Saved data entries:

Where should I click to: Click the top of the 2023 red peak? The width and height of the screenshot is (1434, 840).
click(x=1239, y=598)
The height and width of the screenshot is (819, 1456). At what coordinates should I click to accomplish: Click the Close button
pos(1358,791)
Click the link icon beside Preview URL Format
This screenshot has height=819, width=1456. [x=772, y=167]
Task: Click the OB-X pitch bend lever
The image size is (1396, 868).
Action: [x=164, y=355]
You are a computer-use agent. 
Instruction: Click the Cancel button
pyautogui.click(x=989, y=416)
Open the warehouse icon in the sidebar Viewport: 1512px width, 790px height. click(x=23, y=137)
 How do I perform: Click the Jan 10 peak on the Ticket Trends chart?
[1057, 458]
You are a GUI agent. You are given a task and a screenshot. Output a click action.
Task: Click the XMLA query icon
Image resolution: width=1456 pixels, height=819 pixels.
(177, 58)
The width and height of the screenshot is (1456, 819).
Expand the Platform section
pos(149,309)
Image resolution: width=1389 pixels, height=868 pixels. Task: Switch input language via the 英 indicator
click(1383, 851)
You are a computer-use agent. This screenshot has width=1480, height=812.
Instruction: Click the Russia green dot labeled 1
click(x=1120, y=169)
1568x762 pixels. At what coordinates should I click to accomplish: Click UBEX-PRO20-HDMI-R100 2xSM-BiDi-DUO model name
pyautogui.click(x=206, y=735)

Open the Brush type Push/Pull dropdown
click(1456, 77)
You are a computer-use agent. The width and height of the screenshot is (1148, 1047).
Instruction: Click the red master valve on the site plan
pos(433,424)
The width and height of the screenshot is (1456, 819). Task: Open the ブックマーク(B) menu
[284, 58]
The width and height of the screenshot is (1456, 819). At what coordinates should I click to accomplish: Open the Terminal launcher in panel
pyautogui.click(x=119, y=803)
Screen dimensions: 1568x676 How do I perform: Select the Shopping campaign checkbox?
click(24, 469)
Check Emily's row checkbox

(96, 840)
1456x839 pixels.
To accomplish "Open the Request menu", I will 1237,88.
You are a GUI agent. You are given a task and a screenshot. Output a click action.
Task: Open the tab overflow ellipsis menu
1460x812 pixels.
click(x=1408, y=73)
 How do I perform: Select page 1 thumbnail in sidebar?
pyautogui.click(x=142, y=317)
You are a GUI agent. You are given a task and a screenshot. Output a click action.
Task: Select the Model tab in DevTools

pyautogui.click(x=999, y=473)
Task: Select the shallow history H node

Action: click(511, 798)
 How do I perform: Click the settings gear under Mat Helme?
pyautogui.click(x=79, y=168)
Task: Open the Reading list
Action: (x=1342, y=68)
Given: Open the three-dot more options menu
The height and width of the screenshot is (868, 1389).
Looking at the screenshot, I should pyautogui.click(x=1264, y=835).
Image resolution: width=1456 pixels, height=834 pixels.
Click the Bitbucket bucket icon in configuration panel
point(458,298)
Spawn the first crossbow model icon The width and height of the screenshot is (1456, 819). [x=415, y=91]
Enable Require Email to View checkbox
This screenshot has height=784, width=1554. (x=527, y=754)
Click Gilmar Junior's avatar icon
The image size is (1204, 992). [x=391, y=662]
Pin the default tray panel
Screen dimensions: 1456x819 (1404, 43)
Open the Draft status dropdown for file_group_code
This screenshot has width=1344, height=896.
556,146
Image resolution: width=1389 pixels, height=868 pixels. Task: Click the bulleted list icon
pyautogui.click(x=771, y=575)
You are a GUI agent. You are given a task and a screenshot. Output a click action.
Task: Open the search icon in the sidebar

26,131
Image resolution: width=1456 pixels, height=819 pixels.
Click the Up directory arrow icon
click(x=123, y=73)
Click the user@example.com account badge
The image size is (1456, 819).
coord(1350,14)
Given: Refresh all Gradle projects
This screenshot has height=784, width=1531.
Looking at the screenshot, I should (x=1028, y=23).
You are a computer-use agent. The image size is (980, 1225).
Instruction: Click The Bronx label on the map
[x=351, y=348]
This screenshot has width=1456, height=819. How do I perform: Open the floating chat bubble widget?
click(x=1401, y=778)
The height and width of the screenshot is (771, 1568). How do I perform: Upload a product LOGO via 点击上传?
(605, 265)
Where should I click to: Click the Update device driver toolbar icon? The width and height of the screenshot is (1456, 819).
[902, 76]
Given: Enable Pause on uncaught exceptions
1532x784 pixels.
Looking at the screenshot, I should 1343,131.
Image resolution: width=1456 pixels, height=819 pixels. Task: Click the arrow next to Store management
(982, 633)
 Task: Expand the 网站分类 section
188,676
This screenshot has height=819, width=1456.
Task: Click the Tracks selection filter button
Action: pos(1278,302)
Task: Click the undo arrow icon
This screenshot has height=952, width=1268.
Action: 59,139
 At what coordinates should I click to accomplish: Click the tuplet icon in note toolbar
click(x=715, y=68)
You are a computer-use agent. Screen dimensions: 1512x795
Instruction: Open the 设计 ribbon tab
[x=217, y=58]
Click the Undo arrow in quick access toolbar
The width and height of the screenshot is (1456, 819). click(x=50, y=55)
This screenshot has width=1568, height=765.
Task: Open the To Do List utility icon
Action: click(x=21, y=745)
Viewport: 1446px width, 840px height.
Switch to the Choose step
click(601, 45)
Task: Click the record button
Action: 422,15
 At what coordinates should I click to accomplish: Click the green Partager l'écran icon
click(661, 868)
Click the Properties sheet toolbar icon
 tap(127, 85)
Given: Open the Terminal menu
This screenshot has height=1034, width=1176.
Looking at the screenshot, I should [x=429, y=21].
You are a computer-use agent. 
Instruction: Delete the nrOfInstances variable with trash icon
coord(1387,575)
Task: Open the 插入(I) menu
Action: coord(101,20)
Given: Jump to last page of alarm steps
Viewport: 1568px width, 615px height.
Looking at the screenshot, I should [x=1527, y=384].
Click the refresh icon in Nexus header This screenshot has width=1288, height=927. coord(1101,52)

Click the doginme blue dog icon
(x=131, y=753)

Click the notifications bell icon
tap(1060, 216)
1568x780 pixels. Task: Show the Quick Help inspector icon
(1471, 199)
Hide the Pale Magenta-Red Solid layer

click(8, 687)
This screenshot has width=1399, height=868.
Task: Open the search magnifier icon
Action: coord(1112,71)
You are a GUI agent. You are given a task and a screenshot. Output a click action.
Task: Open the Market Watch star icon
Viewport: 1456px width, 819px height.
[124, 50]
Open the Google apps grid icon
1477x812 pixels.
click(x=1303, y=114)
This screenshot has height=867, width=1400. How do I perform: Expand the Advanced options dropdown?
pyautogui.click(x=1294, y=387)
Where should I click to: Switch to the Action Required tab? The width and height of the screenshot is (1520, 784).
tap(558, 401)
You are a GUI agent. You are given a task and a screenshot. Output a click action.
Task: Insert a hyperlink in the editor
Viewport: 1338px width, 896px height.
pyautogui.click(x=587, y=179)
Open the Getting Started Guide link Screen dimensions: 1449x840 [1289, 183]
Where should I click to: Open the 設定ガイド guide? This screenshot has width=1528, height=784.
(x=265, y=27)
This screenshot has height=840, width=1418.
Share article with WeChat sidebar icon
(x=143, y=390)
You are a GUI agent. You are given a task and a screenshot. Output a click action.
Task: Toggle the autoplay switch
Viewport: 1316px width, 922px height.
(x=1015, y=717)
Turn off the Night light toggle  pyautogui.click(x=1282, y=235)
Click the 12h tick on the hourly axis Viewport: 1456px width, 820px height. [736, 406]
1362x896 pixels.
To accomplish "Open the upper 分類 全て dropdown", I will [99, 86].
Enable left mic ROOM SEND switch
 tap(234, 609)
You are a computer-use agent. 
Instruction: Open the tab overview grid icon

WHAT THIS TASK INVOLVES:
Top to bottom, transcribe every line above exactly.

RESULT OF THIS EXERCISE:
Where should I click to: Click the top of the 2023 red peak? The width and height of the screenshot is (1434, 840).
click(x=1239, y=598)
The height and width of the screenshot is (819, 1456). At what coordinates should I click to accomplish: Click the Close button
pos(1358,791)
Click the link icon beside Preview URL Format
This screenshot has height=819, width=1456. [x=772, y=167]
Task: Click the OB-X pitch bend lever
The image size is (1396, 868).
Action: [x=164, y=355]
You are a computer-use agent. 
Instruction: Click the Cancel button
pyautogui.click(x=989, y=416)
Open the warehouse icon in the sidebar Viewport: 1512px width, 790px height. click(x=23, y=137)
 How do I perform: Click the Jan 10 peak on the Ticket Trends chart?
[1057, 458]
You are a GUI agent. You are given a task and a screenshot. Output a click action.
Task: Click the XMLA query icon
Image resolution: width=1456 pixels, height=819 pixels.
(177, 58)
The width and height of the screenshot is (1456, 819).
Expand the Platform section
pos(149,309)
Image resolution: width=1389 pixels, height=868 pixels. Task: Switch input language via the 英 indicator
click(1383, 851)
You are a computer-use agent. This screenshot has width=1480, height=812.
Instruction: Click the Russia green dot labeled 1
click(x=1120, y=169)
1568x762 pixels. At what coordinates should I click to accomplish: Click UBEX-PRO20-HDMI-R100 2xSM-BiDi-DUO model name
pyautogui.click(x=206, y=735)

Open the Brush type Push/Pull dropdown
click(1456, 77)
You are a computer-use agent. The width and height of the screenshot is (1148, 1047).
Instruction: Click the red master valve on the site plan
pos(433,424)
The width and height of the screenshot is (1456, 819). Task: Open the ブックマーク(B) menu
[284, 58]
The width and height of the screenshot is (1456, 819). At what coordinates should I click to accomplish: Open the Terminal launcher in panel
pyautogui.click(x=119, y=803)
Screen dimensions: 1568x676 How do I perform: Select the Shopping campaign checkbox?
click(24, 469)
Check Emily's row checkbox

(96, 840)
1456x839 pixels.
To accomplish "Open the Request menu", I will 1237,88.
You are a GUI agent. You are given a task and a screenshot. Output a click action.
Task: Open the tab overflow ellipsis menu
1460x812 pixels.
click(x=1408, y=73)
 How do I perform: Select page 1 thumbnail in sidebar?
pyautogui.click(x=142, y=317)
You are a GUI agent. You are given a task and a screenshot. Output a click action.
Task: Select the Model tab in DevTools

pyautogui.click(x=999, y=473)
Task: Select the shallow history H node

Action: click(511, 798)
 How do I perform: Click the settings gear under Mat Helme?
pyautogui.click(x=79, y=168)
Task: Open the Reading list
Action: (x=1342, y=68)
Given: Open the three-dot more options menu
The height and width of the screenshot is (868, 1389).
Looking at the screenshot, I should pyautogui.click(x=1264, y=835).
Image resolution: width=1456 pixels, height=834 pixels.
Click the Bitbucket bucket icon in configuration panel
point(458,298)
Spawn the first crossbow model icon The width and height of the screenshot is (1456, 819). [x=415, y=91]
Enable Require Email to View checkbox
This screenshot has height=784, width=1554. (x=527, y=754)
Click Gilmar Junior's avatar icon
The image size is (1204, 992). [x=391, y=662]
Pin the default tray panel
Screen dimensions: 1456x819 (1404, 43)
Open the Draft status dropdown for file_group_code
This screenshot has width=1344, height=896.
556,146
Image resolution: width=1389 pixels, height=868 pixels. Task: Click the bulleted list icon
pyautogui.click(x=771, y=575)
You are a GUI agent. You are given a task and a screenshot. Output a click action.
Task: Open the search icon in the sidebar

26,131
Image resolution: width=1456 pixels, height=819 pixels.
Click the Up directory arrow icon
click(x=123, y=73)
Click the user@example.com account badge
The image size is (1456, 819).
coord(1350,14)
Given: Refresh all Gradle projects
This screenshot has height=784, width=1531.
Looking at the screenshot, I should (x=1028, y=23).
You are a computer-use agent. The image size is (980, 1225).
Instruction: Click The Bronx label on the map
[x=351, y=348]
This screenshot has width=1456, height=819. How do I perform: Open the floating chat bubble widget?
click(x=1401, y=778)
The height and width of the screenshot is (771, 1568). How do I perform: Upload a product LOGO via 点击上传?
(605, 265)
Where should I click to: Click the Update device driver toolbar icon? The width and height of the screenshot is (1456, 819).
[902, 76]
Given: Enable Pause on uncaught exceptions
1532x784 pixels.
Looking at the screenshot, I should 1343,131.
Image resolution: width=1456 pixels, height=819 pixels. Task: Click the arrow next to Store management
(982, 633)
 Task: Expand the 网站分类 section
188,676
This screenshot has height=819, width=1456.
Task: Click the Tracks selection filter button
Action: pos(1278,302)
Task: Click the undo arrow icon
This screenshot has height=952, width=1268.
Action: 59,139
 At what coordinates should I click to accomplish: Click the tuplet icon in note toolbar
click(x=715, y=68)
You are a computer-use agent. Screen dimensions: 1512x795
Instruction: Open the 设计 ribbon tab
[x=217, y=58]
Click the Undo arrow in quick access toolbar
The width and height of the screenshot is (1456, 819). click(x=50, y=55)
This screenshot has width=1568, height=765.
Task: Open the To Do List utility icon
Action: click(x=21, y=745)
Viewport: 1446px width, 840px height.
Switch to the Choose step
click(601, 45)
Task: Click the record button
Action: 422,15
 At what coordinates should I click to accomplish: Click the green Partager l'écran icon
click(661, 868)
Click the Properties sheet toolbar icon
 tap(127, 85)
Given: Open the Terminal menu
This screenshot has height=1034, width=1176.
Looking at the screenshot, I should [x=429, y=21].
You are a computer-use agent. 
Instruction: Delete the nrOfInstances variable with trash icon
coord(1387,575)
Task: Open the 插入(I) menu
Action: coord(101,20)
Given: Jump to last page of alarm steps
Viewport: 1568px width, 615px height.
Looking at the screenshot, I should [x=1527, y=384].
Click the refresh icon in Nexus header This screenshot has width=1288, height=927. coord(1101,52)

Click the doginme blue dog icon
(x=131, y=753)

Click the notifications bell icon
tap(1060, 216)
1568x780 pixels. Task: Show the Quick Help inspector icon
(1471, 199)
Hide the Pale Magenta-Red Solid layer

click(8, 687)
This screenshot has width=1399, height=868.
Task: Open the search magnifier icon
Action: coord(1112,71)
You are a GUI agent. You are given a task and a screenshot. Output a click action.
Task: Open the Market Watch star icon
Viewport: 1456px width, 819px height.
[124, 50]
Open the Google apps grid icon
1477x812 pixels.
click(x=1303, y=114)
This screenshot has height=867, width=1400. How do I perform: Expand the Advanced options dropdown?
pyautogui.click(x=1294, y=387)
Where should I click to: Switch to the Action Required tab? The width and height of the screenshot is (1520, 784).
tap(558, 401)
You are a GUI agent. You are given a task and a screenshot. Output a click action.
Task: Insert a hyperlink in the editor
Viewport: 1338px width, 896px height.
pyautogui.click(x=587, y=179)
Open the Getting Started Guide link Screen dimensions: 1449x840 [1289, 183]
Where should I click to: Open the 設定ガイド guide? This screenshot has width=1528, height=784.
(x=265, y=27)
This screenshot has height=840, width=1418.
Share article with WeChat sidebar icon
(x=143, y=390)
You are a GUI agent. You are given a task and a screenshot. Output a click action.
Task: Toggle the autoplay switch
Viewport: 1316px width, 922px height.
(x=1015, y=717)
Turn off the Night light toggle  pyautogui.click(x=1282, y=235)
Click the 12h tick on the hourly axis Viewport: 1456px width, 820px height. [736, 406]
1362x896 pixels.
To accomplish "Open the upper 分類 全て dropdown", I will [99, 86].
Enable left mic ROOM SEND switch
 tap(234, 609)
You are a computer-use agent. 
Instruction: Open the tab overview grid icon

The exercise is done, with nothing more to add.